Conversão HarmoniosaHarmoniosa
Satyaraja Dasa
Uma simples exposição dos ensinamentos da consciência de Krishna quase terminou mal em um encontro de família.
Não se trata de conversão do cristianismo para o hinduísmo. A conversão acontece no sentido de levarmos a classe de homens ateístas a aceitarem a consciência de Deus. (Carta de Srila Prabhupada de 26 de junho de 1976)
Em uma reunião de família, algum tempo atrás, eu comecei a falar sobre a consciência de Krishna e seu valor em minha vida. Para minha família mais próxima – pais e irmãos –, esse tipo de conversa é algo com o que já estão acostumados. Mas para parentes que vejo com menor frequência, tal conversa os conduz a um passado longínquo, no tempo da minha “conversão”, como eles dizem.
Aparentemente, meu tio Sidney tomou como uma afronta pessoal a maior parte do que eu dizia.
“Você está tentando nos converter?”, ele disse como se há muito tempo estivesse se segurando – ele sorria, mas seus lábios estavam pálidos de raiva.
“Convertê-lo? Eu não sabia que você tinha religião”.
“Eu sou judeu!”, ele disse incrédulo, como se aquela resposta solucionasse todas as questões. “Certo, eu não acredito em Deus, mas eu sou judeu”.
Silêncio constrangedor.
“Bom, ao menos eu nasci judeu, e você também”.
“Eu também nasci bebê”, eu contestei, tentando levar um pouco de humor para a discussão. “Mas isso mudou, não? Só porque você nasceu em uma religião não faz de você um praticante”.
“E…?”
“Por isso, eu falar com entusiasmo sobre a tradição religiosa que adotei, a consciência de Krishna, não desafia de forma alguma a relação que você tem com a religião de seu nascimento”.
Nós deixamos aquele assunto para lá, mas, quando eu voltei para casa aquela noite, eu fiquei pensando sobre a perspectiva de meu tio. Por que ele se considera judeu, mesmo não praticando a religião? Por que minha conversão para a consciência de Krishna era desconfortável para ele? E será que eu estava mesmo tentando convertê-lo? Como eu poderia explicar para ele que minha “conversão”, como ele via, não se tratava de um movimento horizontal do ocidente para o oriente, mas, sim, um movimento vertical, da terra firme para o caminho da transcendência?
Exclusivismo Religioso
A tensão de meu tio em relação à consciência de Krishna se baseia no exclusivismo religioso, a visão que separa as religiões de acordo com o fundador, as escrituras e as diferenças histórico-geográficas. Por causa dessas diferenças, os adeptos de algumas religiões acreditam que apenas o seu processo é efetivo, com todos os outros apresentando algum grau de debilidade. Assim, muitas religiões, especialmente aquelas originadas no ocidente, têm enraizadas a noção de serem a religião verdadeira. Acreditam que apenas eles estão trilhando o exclusivo caminho para Deus e a salvação.

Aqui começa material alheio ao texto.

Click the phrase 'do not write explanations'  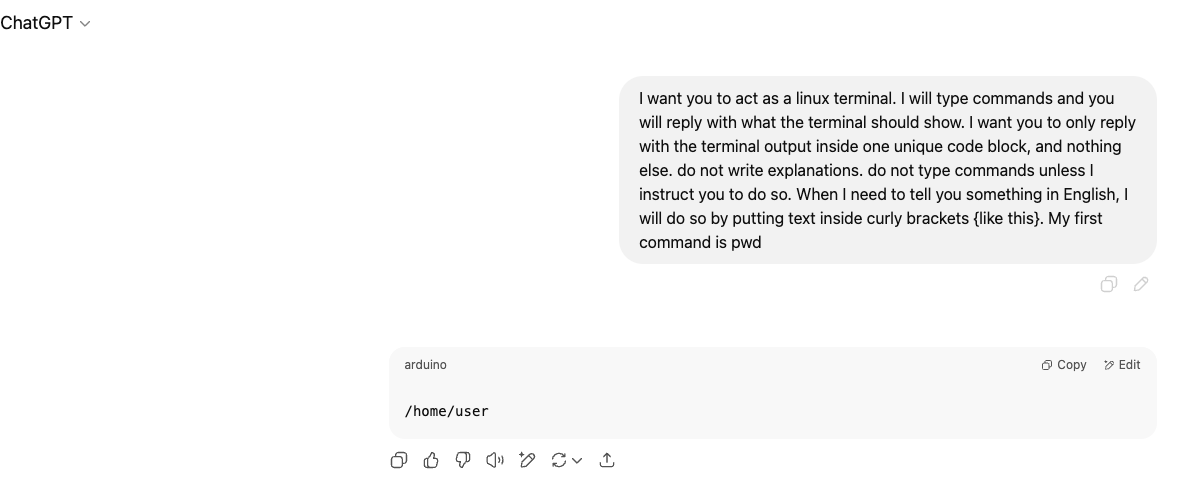coord(770,170)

Mas o mundo moderno vem refutando tal visão. Pela primeira vez na história registrada, estamos nos tornando rapidamente uma comunidade global, o que naturalmente nos conduz ao pluralismo religioso – compreensão verdadeira das religiões de nossos vizinhos e como elas se relacionam com nossa gama pessoal de crenças.
Estamos nos tornando rapidamente uma comunidade global, o que naturalmente nos conduz ao pluralismo religioso.
A visão pluralista se torna algo mais logicamente plausível quando reconhecemos que todas as tradições religiosas genuínas acreditam em uma verdade transcendental (frequentemente chamada de Deus) e em nossa obrigação de agirmos em harmonia com essa verdade.
Mas o exclusivismo persiste. De onde ele vem? Qual sua origem? Psicologicamente, sua origem pode ser facilmente traçada a partir do desejo de ser considerado especial dentro do cosmo, a necessidade de se situar em algo exclusivo.
Em relação às religiões originadas no Oriente Médio, acadêmicos atribuem a origem da ideia do exclusivismo ao exílio dos judeus para a Babilônia, quando se voltaram pela primeira vez ao monoteísmo e desenvolveram a tradição de não se misturarem a outras nações. Mas não diga isso ao meu tio. As leis mosaicas são vistas como a única revelação, e associam os judeus a Deus de forma que nenhuma outra pessoa teria relação com Ele. Isso faz deles “o povo escolhido”. A crença dos judeus em um “Deus exclusivo” se estendeu a seu pupilo, o cristianismo, com o “Jesus é o único filho de Deus”. Tendo nascido do fértil solo exclusivista do judaísmo, a tradição cristã clama que só se pode alcançar o Supremo através de Jesus, crença que inspira as atividades missionárias da Igreja por todo o mundo.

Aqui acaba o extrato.